Harry opened his mouth to say something, however no words came out. Finally, he was able to utter my name. "R-Rory?

"Yeah?"

His cheeks were dusted with a light pink. "I-I... reallycareaboutyou." He stuttered quickly. I paused for a moment, raising an eyebrow questioningly.

"Sorry." I said. "Didn't catch that..."

"I said, I-I really care about you." He said. He looked down at me and as his eyes met mine, my heart fluttered furiously in my chest. My mind was racing with questions. Dozens and dozens of questions. I wanted to sputter them all out and get every single answer. But instead, I stated the obvious, something that I'd been wanting to admit to him since the day I met him.

"I really care about you too."

Harry stared at me, his bright green eyes as wide as saucers in shock, and after I let out a trembling giggle, he beamed. I could feel my hand reach closer to his, as if there was a string pulling me towards him. We were close to each other, even closer then we were before.

"You.. You know you can tell me anything right?" he asked. His finger wandered over to my wrist, which had a faded bruise the size of a handprint. He didn't dare touch it.

We were inches away from eachother now.

"Y-Yeah.." I could barely even comprihend what was coming out of my mouth. My focus was everywhere.

How do you even kiss a boy anyway?! A little voice in my head screamed. Any information on that subject would be really helpful right about now! Is there any technique to the art of kissing. or do you just... do it without even giving it a second thought?

What if I'm a horrible kisser? What if Harry pulls away in disgust and never wants to look me in the eye again? And What if I kiss the wrong way? Is it even biologically possible to kiss the wrong way?
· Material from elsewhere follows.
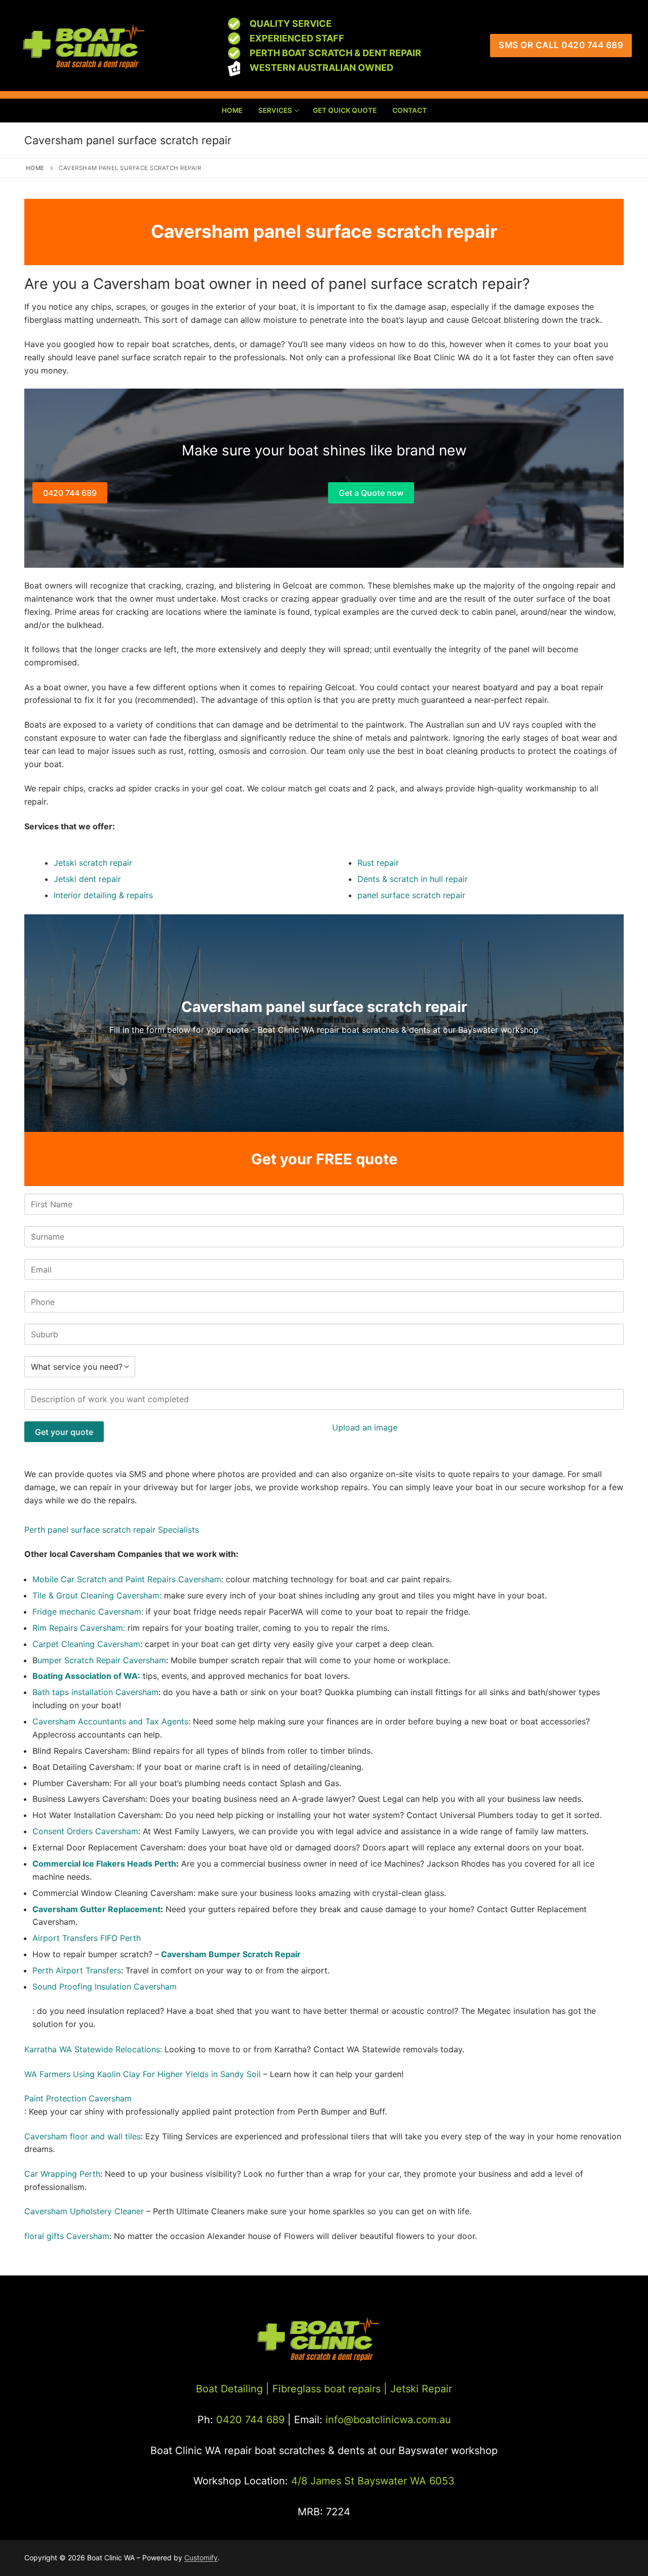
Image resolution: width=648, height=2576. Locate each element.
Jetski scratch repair (93, 863)
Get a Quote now (371, 493)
I got up on my toes (I had to in order to even out his towering height and my... shortness) and took a leap of faith. I held his hand first.

Alright. This is a start.

I leaned in closer.

Maybe I was wrong this whole time. Maybe all I had to do to see if Harry liked me was to make a move myself.

My heart felt like it was beating a thousand times a second.

I hope Harry doesn't notice that I'm shaking..

"Harry! Rory? Are you okay?" 

I couldn't belive it. It was Hermione. 

As soon as he heard her voice, I could feel Harry flinch a bit just from holding his hand. I broke my gaze from him and turned to Ron and Hermione, who were staring at us blankly from the staircase that led to unstairs. My hand slipped away from Harry's and slowly fell at my side. Ron gaped at us with his jaw down to the floor. Hermione on the other hand, tried to control her thoughts by helping Ron snap out of his trance. 

"Ron, for Godric's sake! Close your mouth or else you'll swallow a fly.." 

By now, me and Harry had separated and we were trying our best to control our extreme blushing. 

"You okay Rory?" she asked kindly. "Things were getting pretty crazy back there. I'm so sorry. I shouldn't have even invited him. I should've known-"

I chuckled weakly to myself. "Hermione. Don't worry about it. I'm alright now." I smiled at her as reassuringly as I could. 

"Are you sure you still want to do this mate? We'd comepletely understand if you wouldn't." Ron suggested. 

"Of course I still do. I wouldn't miss it for the world." I shrugged. "Besides, you guys are all that I've got now."

And it was true. Now that my secret was out, I only have the trio left who actually feels concern about my wellbeing. I mean, I guess this situation isn't all that different from my life before, however having people whispering words like "slut" and "malfoy's girlfriend" don't really help my case much.